Zero-shot Composed Image Retrieval (ZS-CIR) aims to retrieve a target image given a reference image and a relative text, without relying on costly triplet annotations. Existing CLIP-based methods face two core challenges: (1) union-based feature fusion indiscriminately aggregates all visual cues, carrying over irrelevant background details that dilute the intended modification, and (2) global cosine similarity from CLIP embeddings lacks the ability to resolve fine-grained semantic relations. To address these issues, we propose SETR (Semantic-enhanced Two-Stage Retrieval). In the coarse retrieval stage, SETR introduces an intersection-driven strategy that retains only the overlapping semantics between the reference image and relative text, thereby filtering out distractors inherent to union-based fusion and producing a cleaner, high-precision candidate set. In the fine-grained re-ranking stage, we adapt a pretrained multimodal LLM with Low-Rank Adaptation to conduct binary semantic relevance judgments ("Yes/No"), which goes beyond CLIP's global feature matching by explicitly verifying relational and attribute-level consistency.
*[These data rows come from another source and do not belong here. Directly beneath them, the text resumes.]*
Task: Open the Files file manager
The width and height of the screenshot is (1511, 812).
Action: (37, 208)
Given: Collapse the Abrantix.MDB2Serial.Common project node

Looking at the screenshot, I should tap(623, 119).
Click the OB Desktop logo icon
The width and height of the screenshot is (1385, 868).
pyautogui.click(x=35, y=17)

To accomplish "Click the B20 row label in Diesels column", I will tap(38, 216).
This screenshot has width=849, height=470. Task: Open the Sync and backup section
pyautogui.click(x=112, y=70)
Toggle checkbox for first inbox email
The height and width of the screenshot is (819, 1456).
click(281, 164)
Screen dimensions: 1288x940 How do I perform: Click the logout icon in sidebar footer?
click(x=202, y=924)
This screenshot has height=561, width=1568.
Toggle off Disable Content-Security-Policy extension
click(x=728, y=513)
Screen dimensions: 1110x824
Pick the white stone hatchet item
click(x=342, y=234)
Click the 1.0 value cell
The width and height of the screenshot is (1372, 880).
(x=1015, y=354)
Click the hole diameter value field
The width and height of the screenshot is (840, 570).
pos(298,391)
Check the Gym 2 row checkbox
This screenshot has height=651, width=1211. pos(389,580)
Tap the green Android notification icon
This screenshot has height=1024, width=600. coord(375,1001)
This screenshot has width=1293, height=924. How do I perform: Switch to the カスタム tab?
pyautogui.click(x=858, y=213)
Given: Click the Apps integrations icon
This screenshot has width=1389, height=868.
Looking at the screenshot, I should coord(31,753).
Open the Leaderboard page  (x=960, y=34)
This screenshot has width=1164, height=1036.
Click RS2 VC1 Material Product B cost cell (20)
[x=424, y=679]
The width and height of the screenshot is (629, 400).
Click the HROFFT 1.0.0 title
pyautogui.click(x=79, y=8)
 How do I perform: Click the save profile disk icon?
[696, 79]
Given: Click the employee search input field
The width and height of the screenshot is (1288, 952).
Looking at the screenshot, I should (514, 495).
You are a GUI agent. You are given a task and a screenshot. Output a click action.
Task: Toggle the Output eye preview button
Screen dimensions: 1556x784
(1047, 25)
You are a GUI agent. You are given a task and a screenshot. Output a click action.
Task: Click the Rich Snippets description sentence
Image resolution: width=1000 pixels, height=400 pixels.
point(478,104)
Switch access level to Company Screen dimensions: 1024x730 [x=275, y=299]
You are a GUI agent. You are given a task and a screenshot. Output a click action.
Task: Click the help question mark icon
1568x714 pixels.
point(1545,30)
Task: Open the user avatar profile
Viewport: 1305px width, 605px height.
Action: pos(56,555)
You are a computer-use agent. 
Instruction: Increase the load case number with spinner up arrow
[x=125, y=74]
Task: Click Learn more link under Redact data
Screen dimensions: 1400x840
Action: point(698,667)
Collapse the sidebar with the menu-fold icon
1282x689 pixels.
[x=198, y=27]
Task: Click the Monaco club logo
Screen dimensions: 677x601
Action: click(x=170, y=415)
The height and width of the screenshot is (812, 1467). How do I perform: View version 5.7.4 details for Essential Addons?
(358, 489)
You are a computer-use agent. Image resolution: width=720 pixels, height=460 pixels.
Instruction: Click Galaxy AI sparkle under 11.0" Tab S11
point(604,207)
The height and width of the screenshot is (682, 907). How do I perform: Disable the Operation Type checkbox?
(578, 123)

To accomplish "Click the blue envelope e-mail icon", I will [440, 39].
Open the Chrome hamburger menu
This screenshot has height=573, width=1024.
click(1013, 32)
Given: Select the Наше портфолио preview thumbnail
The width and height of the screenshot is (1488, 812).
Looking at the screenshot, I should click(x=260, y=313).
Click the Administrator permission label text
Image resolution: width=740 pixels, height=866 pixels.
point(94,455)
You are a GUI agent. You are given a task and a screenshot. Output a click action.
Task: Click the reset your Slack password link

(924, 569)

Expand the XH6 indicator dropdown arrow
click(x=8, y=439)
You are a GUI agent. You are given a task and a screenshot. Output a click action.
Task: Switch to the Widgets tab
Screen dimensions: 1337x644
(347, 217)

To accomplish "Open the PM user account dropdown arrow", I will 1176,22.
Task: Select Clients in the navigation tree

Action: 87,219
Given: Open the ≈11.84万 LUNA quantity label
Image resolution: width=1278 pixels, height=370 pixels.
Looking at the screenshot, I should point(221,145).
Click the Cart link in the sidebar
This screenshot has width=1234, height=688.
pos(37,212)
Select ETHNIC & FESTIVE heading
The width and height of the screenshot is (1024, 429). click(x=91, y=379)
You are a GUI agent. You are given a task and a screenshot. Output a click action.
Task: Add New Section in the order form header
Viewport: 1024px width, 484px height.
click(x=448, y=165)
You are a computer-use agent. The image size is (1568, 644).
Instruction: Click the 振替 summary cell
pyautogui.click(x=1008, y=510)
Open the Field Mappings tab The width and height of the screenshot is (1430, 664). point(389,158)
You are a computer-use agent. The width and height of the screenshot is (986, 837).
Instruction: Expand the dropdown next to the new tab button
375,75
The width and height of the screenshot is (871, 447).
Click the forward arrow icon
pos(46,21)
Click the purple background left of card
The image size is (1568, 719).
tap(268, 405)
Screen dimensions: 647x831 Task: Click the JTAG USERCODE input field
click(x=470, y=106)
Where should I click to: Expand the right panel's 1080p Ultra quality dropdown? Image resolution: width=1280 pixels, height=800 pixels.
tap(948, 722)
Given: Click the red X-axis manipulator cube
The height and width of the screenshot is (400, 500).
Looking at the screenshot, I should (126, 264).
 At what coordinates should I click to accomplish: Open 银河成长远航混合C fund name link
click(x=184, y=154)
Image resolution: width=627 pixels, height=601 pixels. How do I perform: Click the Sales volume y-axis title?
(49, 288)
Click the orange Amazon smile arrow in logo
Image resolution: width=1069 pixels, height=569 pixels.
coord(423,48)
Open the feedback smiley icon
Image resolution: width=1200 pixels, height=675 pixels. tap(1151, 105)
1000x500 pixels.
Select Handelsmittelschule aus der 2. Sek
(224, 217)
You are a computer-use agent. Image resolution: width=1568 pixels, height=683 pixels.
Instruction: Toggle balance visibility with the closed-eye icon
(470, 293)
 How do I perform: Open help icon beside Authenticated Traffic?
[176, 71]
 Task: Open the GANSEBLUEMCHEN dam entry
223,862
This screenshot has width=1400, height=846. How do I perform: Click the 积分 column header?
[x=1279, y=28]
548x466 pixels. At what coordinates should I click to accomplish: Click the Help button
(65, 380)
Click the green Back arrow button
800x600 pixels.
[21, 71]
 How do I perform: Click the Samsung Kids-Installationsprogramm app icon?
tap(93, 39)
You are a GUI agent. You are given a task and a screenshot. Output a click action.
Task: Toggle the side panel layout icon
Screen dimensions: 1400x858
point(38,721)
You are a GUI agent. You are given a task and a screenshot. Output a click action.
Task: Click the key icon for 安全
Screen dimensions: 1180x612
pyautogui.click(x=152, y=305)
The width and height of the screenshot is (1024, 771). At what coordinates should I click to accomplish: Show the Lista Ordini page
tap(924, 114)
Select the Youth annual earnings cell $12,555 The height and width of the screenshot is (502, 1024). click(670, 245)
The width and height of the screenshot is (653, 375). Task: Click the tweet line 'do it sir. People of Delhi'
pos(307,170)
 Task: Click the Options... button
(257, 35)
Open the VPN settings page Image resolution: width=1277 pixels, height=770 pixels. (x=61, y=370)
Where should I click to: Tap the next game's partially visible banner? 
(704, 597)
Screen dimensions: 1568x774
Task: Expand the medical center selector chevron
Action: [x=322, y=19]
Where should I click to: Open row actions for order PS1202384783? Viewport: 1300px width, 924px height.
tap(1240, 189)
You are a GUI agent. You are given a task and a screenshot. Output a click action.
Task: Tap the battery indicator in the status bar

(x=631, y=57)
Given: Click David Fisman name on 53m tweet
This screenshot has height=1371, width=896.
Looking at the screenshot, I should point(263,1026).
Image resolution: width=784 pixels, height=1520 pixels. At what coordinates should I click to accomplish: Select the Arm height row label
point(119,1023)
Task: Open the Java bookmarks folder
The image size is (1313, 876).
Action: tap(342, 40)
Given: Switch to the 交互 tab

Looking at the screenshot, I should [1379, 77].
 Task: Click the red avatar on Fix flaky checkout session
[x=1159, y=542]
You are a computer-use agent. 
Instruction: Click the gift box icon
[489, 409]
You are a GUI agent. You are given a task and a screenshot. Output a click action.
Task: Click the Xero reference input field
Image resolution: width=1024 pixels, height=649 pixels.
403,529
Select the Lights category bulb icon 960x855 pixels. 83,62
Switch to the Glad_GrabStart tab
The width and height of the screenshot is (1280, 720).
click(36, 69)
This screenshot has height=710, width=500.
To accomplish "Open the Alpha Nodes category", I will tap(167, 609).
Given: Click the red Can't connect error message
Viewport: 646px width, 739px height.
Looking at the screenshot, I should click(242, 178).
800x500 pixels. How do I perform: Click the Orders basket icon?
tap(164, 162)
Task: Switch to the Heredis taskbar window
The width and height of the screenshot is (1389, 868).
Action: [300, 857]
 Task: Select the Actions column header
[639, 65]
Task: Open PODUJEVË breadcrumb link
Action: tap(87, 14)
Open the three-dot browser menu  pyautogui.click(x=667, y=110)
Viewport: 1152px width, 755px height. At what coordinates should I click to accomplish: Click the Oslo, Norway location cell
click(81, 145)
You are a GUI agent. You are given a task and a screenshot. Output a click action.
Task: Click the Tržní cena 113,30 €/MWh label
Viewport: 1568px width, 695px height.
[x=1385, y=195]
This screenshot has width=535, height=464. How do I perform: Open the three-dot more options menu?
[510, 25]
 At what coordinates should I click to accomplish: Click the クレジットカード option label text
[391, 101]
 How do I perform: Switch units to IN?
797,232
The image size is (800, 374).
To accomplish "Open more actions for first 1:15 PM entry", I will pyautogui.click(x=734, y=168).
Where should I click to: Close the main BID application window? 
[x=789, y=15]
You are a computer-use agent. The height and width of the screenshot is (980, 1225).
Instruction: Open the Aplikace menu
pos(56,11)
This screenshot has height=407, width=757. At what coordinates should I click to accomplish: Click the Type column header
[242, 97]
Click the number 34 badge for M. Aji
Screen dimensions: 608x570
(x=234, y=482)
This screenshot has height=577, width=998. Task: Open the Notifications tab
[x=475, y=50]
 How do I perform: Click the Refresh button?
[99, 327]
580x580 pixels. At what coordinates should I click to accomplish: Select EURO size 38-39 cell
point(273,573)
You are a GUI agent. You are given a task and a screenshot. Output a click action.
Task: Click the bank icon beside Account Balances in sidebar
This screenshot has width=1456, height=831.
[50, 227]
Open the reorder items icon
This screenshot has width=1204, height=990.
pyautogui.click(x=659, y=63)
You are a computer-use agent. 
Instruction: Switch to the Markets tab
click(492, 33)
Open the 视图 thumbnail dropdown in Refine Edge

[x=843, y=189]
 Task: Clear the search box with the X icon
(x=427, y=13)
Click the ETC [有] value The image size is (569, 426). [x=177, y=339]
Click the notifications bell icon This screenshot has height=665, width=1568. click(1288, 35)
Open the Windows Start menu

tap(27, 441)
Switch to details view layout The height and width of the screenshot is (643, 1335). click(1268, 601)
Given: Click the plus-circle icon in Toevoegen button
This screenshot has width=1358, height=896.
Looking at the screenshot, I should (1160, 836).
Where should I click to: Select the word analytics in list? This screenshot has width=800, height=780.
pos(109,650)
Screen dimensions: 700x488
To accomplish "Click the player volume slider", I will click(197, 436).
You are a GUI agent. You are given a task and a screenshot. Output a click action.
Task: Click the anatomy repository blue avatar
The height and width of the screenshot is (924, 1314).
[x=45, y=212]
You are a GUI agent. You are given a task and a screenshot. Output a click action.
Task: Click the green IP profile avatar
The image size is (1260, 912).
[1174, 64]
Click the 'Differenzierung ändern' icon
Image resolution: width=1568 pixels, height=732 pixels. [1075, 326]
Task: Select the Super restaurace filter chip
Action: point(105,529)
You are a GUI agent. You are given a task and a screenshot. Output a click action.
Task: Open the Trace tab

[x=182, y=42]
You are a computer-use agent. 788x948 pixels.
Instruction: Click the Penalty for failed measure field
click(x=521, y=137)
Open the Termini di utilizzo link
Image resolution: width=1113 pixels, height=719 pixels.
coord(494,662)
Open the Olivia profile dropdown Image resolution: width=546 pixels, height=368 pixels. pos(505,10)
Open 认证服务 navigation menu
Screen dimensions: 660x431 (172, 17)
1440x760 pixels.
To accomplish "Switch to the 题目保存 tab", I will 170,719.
Together, these two stages form a complementary pipeline: coarse retrieval narrows the candidate pool with high recall, while re-ranking ensures precise alignment with nuanced textual modifications. Experiments on CIRR, Fashion-IQ, and CIRCO show that SETR achieves new state-of-the-art performance, improving Recall@1 on CIRR by up to 15.15 points. Our results establish two-stage reasoning as a general paradigm for robust and portable ZS-CIR.

Paper Structure

This paper contains 21 sections, 6 equations, 3 figures, 3 tables.

Figures (3)

  • Figure 1: Comparison of union-based vs. intersection-driven strategies. We show attention heatmaps on the same hard negative image retrieved by the union-based strategy (red border). Top: the union-based strategy retains the irrelevant “in the snow” cue, ranks the wrong image at recall@1 (red border), and its similarity attention focuses on the snowy background. Bottom: our intersection-driven strategy correctly retrieves the target image (green border) with a clean pseudo-target description, and its similarity attention highlights the precise clue “hugging.”
  • Figure 2: Overall framework of the proposed SETR for ZS-CIR.
  • Figure 3: Examples from CIRR showing SETR’s improvement over union-based baselines. Our intersection-driven retrieval eliminates background noise, and re-ranking resolves compositional phrasing to recover the correct target.